Seit 2017 trifft sich der Soldiner Kiez e.V. wieder an einem festen Ort: dem Hotel Big Mama in der Koloniestr. 24, 2. Hinterhof. Dieses Kiezpalaver findet jeden zweiten Mittwoch im Monat um 19 Uhr statt. Abweichungen sind selten und wenn doch, dann ist das auf der Website des Vereins https://soldinerkiezverein.de/ unter dem Reiter Veranstaltungen vermerkt. Nach wie vor betreibt der Verein ein buntes Programm aus Kultur und Bildung mit einem Schwerpunkt auf Vorträgen und Diskussionen zu Kiezthemen, aber auch zu Steckenpferden von Vereinsmitgliedern wie Japan oder (Sozial-)Philosophie. In den letzten Jahren sind zudem allerlei, vor allem historische Führungen in Gesundbrunnen und teilweise auch in Mitte und im Berliner Norden hinzu gekommen.

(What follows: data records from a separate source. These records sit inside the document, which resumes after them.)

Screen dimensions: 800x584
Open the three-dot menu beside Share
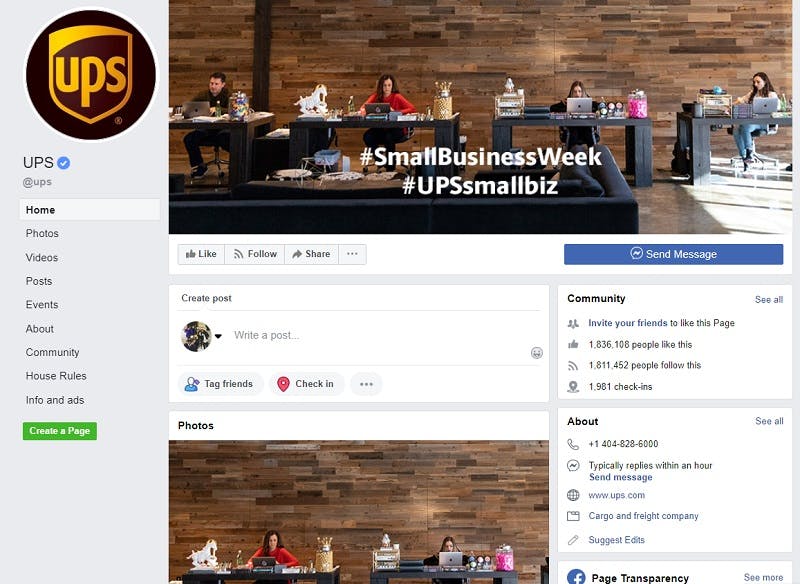point(352,254)
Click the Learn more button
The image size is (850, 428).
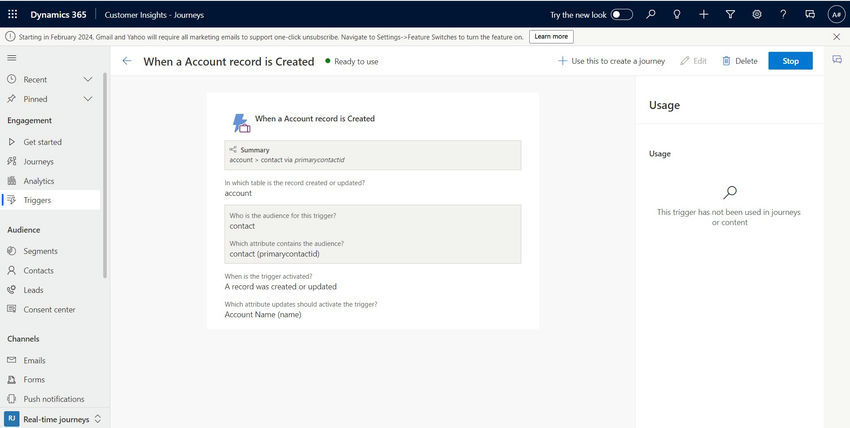click(x=551, y=36)
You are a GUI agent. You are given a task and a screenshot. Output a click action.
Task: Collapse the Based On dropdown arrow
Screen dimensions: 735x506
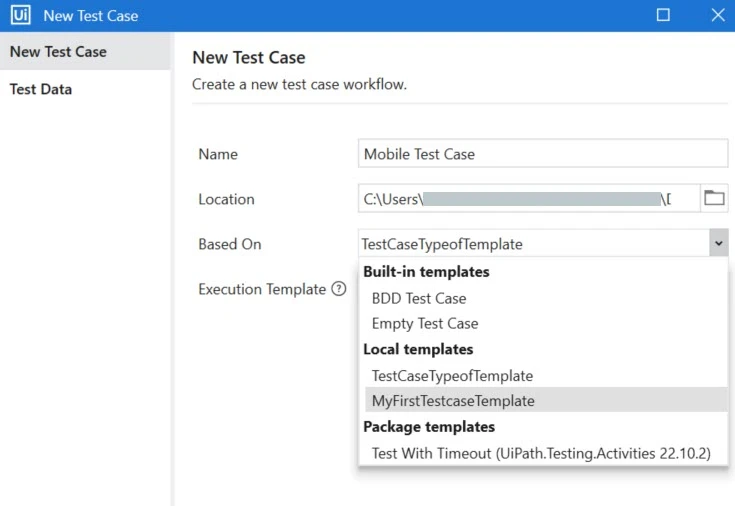pos(719,243)
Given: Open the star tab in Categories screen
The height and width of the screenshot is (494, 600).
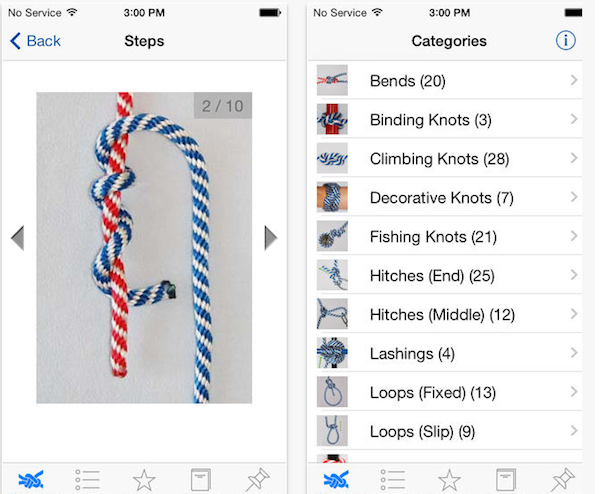Looking at the screenshot, I should [449, 479].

Außerdem hat sich das Gartenkollektiv der Wilden 17 als Arbeitsgruppe des Vereins konstituiert, um über die juristische Person des Soldiner Kiez e.V. ihr Gelände in der Böttgerstraße 17 pachten zu können. Neben den Führungen im Badstraßenkiez und der Trägerschaft für ein Repair-Cafe in der Bellermannstraße führte dieses Engagement zu einer Erweiterung des Horizonts nach Süden.
Schon seit längerem versucht der Soldiner Kiez e.V., immer wieder über seine Stadtteilbrille hinweg zu linsen. Er ist Mitglied bei der Bürgerplattform Wedding-Moabit, einem Zusammenschluss von Moscheevereinen, Kirchengemeinden und Initiativen. Diese wollen seit 2006 Projekte zum allgemeinen Wohl in Berlin-Mitte voranbringen. Der Verein verdankt diesem Zusammenschluss im Wesentlichen seine fruchtbaren Kontakte zu muslimischen Organisationen in Berlin-Mitte und im Kiez. So wurde auch die Durchführung von interreligiösen Gesprächen möglich. Nach der Begleitung des Programms Soziale Stadt, das in Berlin ab 1999 zur Gründung von Quartiermanagements führte, ist der Verein nun auch in einem Bezirksprojekt zur Bürgerbeteiligung engagiert, dem sogenannten Leitlinienprozess.
Auch wenn der Verein gelegentlich solche Aufgaben übernimmt, legen die Vorstandsmitglieder jedoch immer wieder Wert darauf, dass sie keine ausdrücklichen expansiven Absichten haben. Vielmehr schätzen sie ihr „glückliches Dorf“, wie es ein nunmehr ebenfalls seit zwei Jahrzehnten hier lebender Künstler aus Makedonien den Kiez nannte. Zwar gehört das Quartier immer noch zu den ärmsten in Berlin, doch der Ehrgeiz des Soldiner Kiez e.V. besteht eher darin, es sich mit bescheidenen Mitteln gut gehen zu lassen. So gut, dass sich jede:r immer wieder gern auf diese verlässliche Basis zurück ziehen kann.